Uma outra proposta foi apresentada em janeiro de 2018 à distribuidora de armas Dick´s Sporting Goods, após conversas entre os investidores e os diretores da empresa, explicou Valerie Heinonen, diretora da área jurídica da Mercy Investment Services, responsável pela apresentação da proposta.
Em 28 de fevereiro, duas semanas após o massacre na Florida, a distribuidora Dick`s anunciou uma série de mudanças em sua política de comercialização de armas de fogo, segundo a qual não irá mais vender produtos para menores de 21 anos. Rifles comumente utilizados para a prática de assaltos já haviam sido retirados da grade de produtos da distribuidora após ataque ocorrido em Connecticut em 2012 que deixou 28 mortos em uma escola primária. Grandes varejistas como Walmart e Kroger Co. também aumentaram suas exigências para consumidores interessados em adquirir armas de fogo após o episódio na Flórida.

Fundações – Semelhante ao que foi visto após o tiroteio de 2012 em Connecticut, dirigentes eleitos e participantes de fundos de pensão em alguns estados estão cobrando de suas entidades de previdência que desinvistam e restrinjam novos aportes em empresas de armas.
Em 26 de fevereiro o senador do estado de Nova Jersey, Vin Gopal, apresentou uma nova legislação que proíbe o fundo de pensão da região, que tem US$ 76,3 bilhões, de investir em fabricantes de armas.

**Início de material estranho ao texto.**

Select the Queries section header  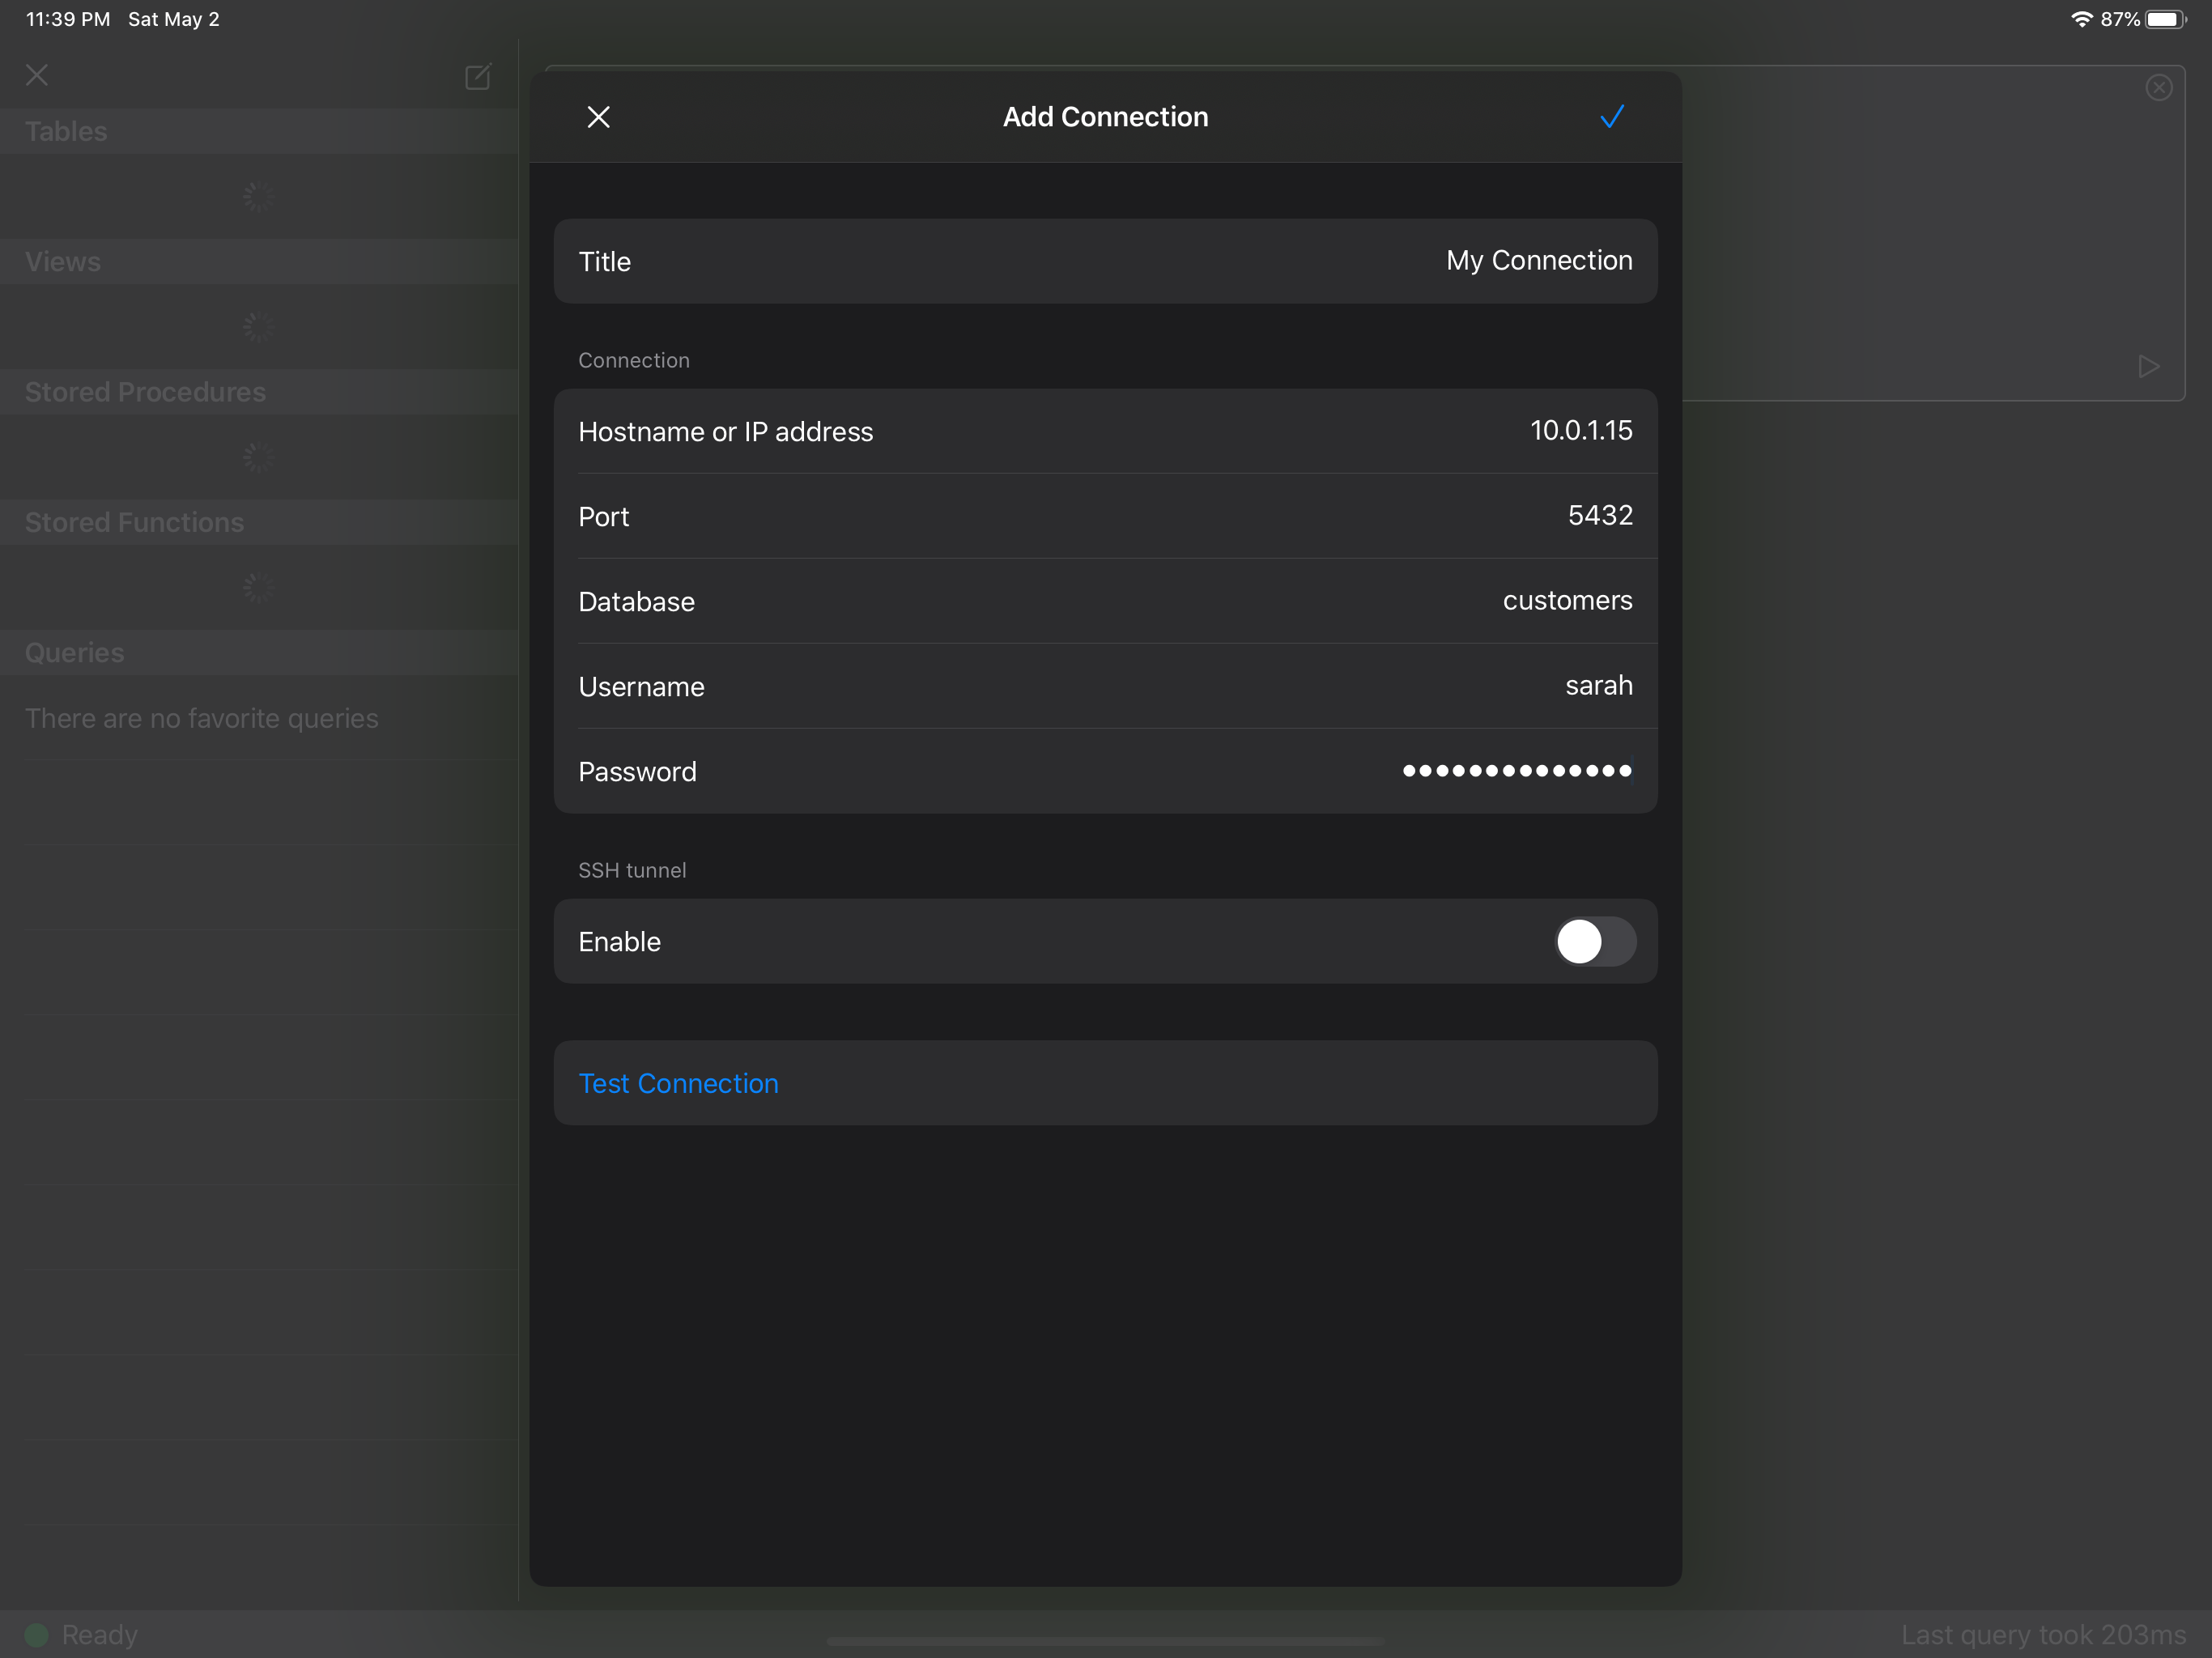point(75,653)

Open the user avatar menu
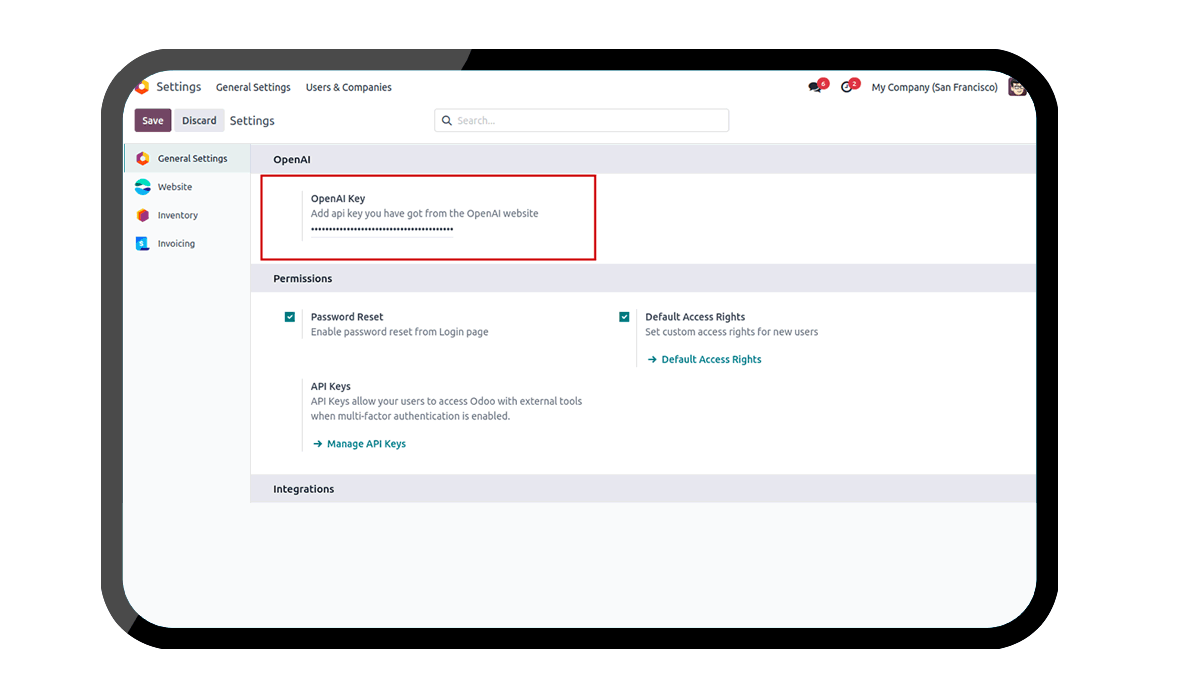[1017, 87]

O porta-voz do conselho de administração do estado da Flórida, John Kuczwanski, disse que recebeu uma dúzia de questionamentos sobre os investimentos do fundo de pensão local em empresas armamentistas após o tiroteio de 14 de fevereiro, sendo que alguns vieram de participantes da fundação que querem que a entidade saia dos negócios nessa área. Segundo Kuczwanskim, que está no cargo há oito anos, foi a primeira vez que ele recebeu questionamentos de participantes do fundo de pensão do estado sobre as participações em companhias fabricantes e distribuidoras de armas. O conselho do qual o executivo faz parte supervisiona cerca de US$ 209,7 bilhões em ativos, sendo US$ 167 bilhões do fundo de pensão local.
O fundo de pensão da Flórida tem aproximadamente US$ 1,7 milhão investidos nas empresas do setor de armas Vista Outdoor, AOB e Sturm Ruger, por meio de um fundo passivo que acompanha o benchmark Russell 3000. A fundação tem também outros US$ 906 mil investidos na AOB e na Vista Outdoor através de um fundo de gestão ativa, de acordo com dados apresentados por Kuczwanski.
Nenhuma decisão de desinvestimento por parte das entidades de previdência foi tomada até agora. O porta-voz comentou que o conselho de administração do estado tem o dever fiduciário de “agir apenas segundo os interesses econômicos dos participantes, e notou que “há alternativas que não apenas o desinvestimento”. Ele preferiu não comentar, no entanto, quais alternativas estão sendo analisadas.